3 MAGGIO

MEMORIA DI CIRO CASTALDO

CORRADO MAFFIA

 

(Sintesi dell’intervento del 3/5/03 in memoria di Ciro.)

 

Vorrei sottolineare alcuni aspetti/valori della personalità di Ciro Castaldo che tra gli altri mi piace in questo momento menzionare e che si ricollegano al tema che abbiamo dato a questo incontro:

1)      il disincanto, con cui Ciro affrontava il suo impegno sociale ed ecclesiale. I due ambiti erano ben distinti nella sua mente ma nella prassi costituivano un intreccio inestricabile a cui lui dava il marchio della specificità dell’impegno politico-ecclesiale delle Cdb.
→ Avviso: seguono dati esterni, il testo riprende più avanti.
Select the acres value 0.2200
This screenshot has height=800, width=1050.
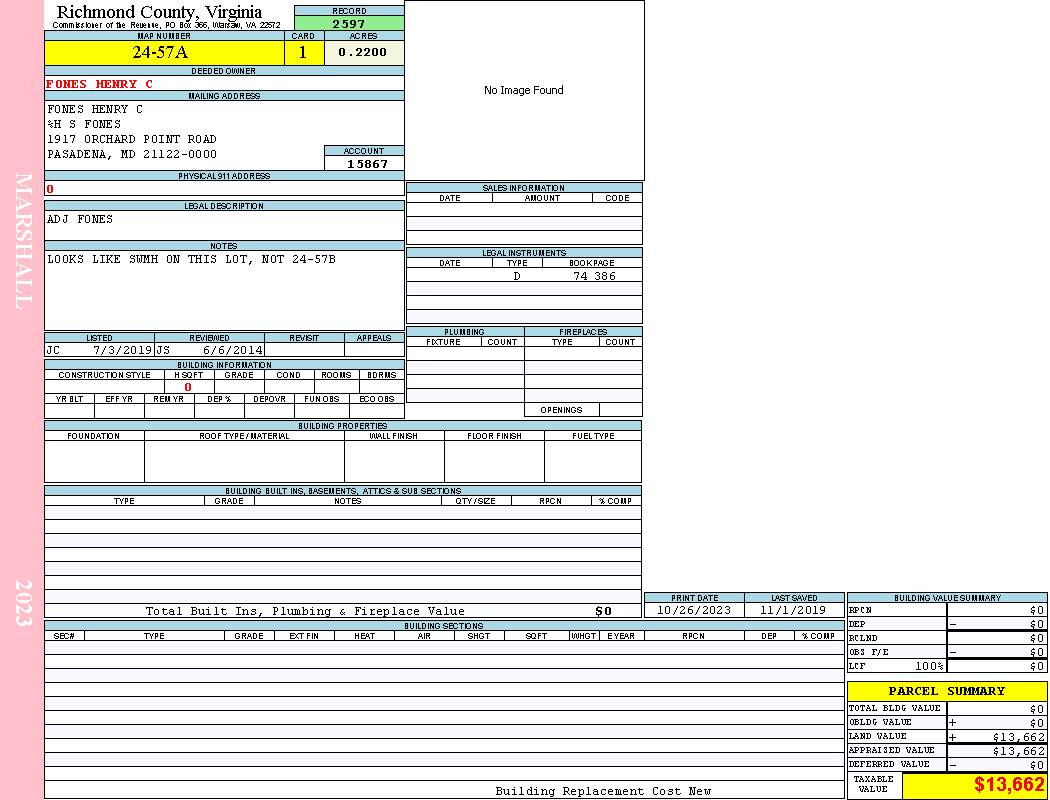363,53
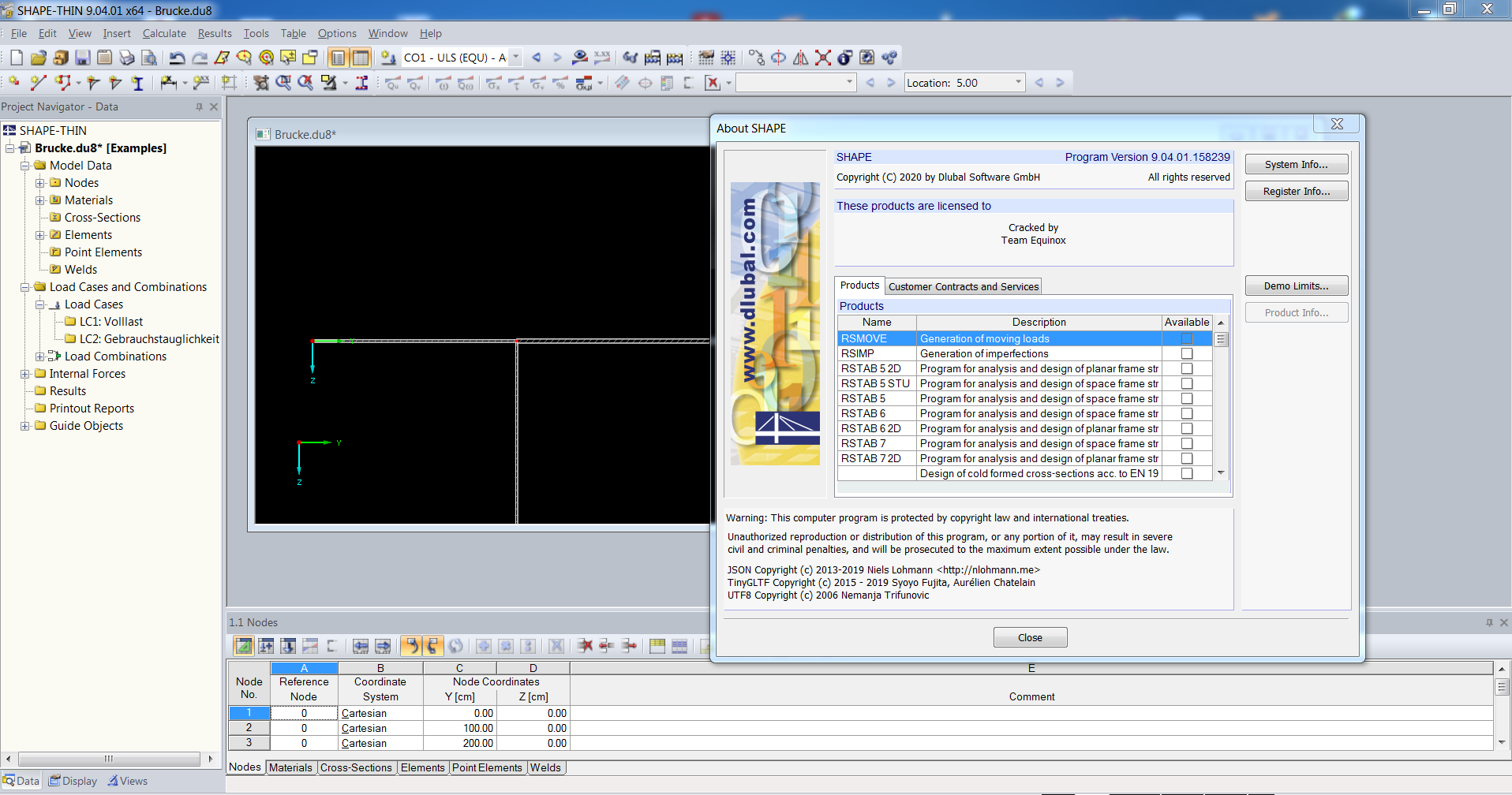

Disincanto che traeva origine dalla sua storia personale e dalla lunga esperienza di frequentazioni ecclesiastiche, sorretto da una fede che, soleva ripetere, non può che essere laica, libera da dogmi e da ogni condizionamento che ha offuscato storicamente il messaggio evangelico di Gesù di Nazareth;

2)      l’indignazione, che si esprimeva ad alta voce ogni volta che veniva calpestata la giustizia. Ciro aveva una fede “immediata”, “povera”, fatta di poche “cose essenziali” che facevano da chiave interpretativa della realtà;

3)      la “dipendenza” dagli altri; evangelica, francescana oserei dire. Una dipendenza discreta che nasceva dalla consapevolezza dei propri limiti. Mi piace qui ricordare Martino Morganti, amico fraterno, a cui Ciro era molto legato; la sua morte fu un momento difficile da superare; ne parlò diverse volte con sofferenza e commozione;

4)      il rapporto con la città. Il rapporto che Ciro aveva con la grande città richiama alla mente il concetto di transizione culturale di Ernesto Balducci: “Il primo laboratorio di questa transizione da una cultura di guerra ad una cultura di pace è la città”, la polis. Ciro credeva in questa possibilità, per questo si trasferì a Napoli. La città, espressione della modernità, anch’essa “bifronte”, con le sue storture ma anche con tutte le sue potenzialità: di dialogo, di libertà, di discussione, di partecipazione, di dissenso, di comunicazione; la città degli eventi e delle utopie, di tangibili speranze, grandi ma anche piccole e significative, come una comunità cristiana  di base, che diano senso alla vita.

 

Ogni aspetto meriterebbe di essere approfondito. E’ il compito che ci siamo dati come comunità del Cassano a cominciare dalla sistemazione dell’archivio che già è in atto.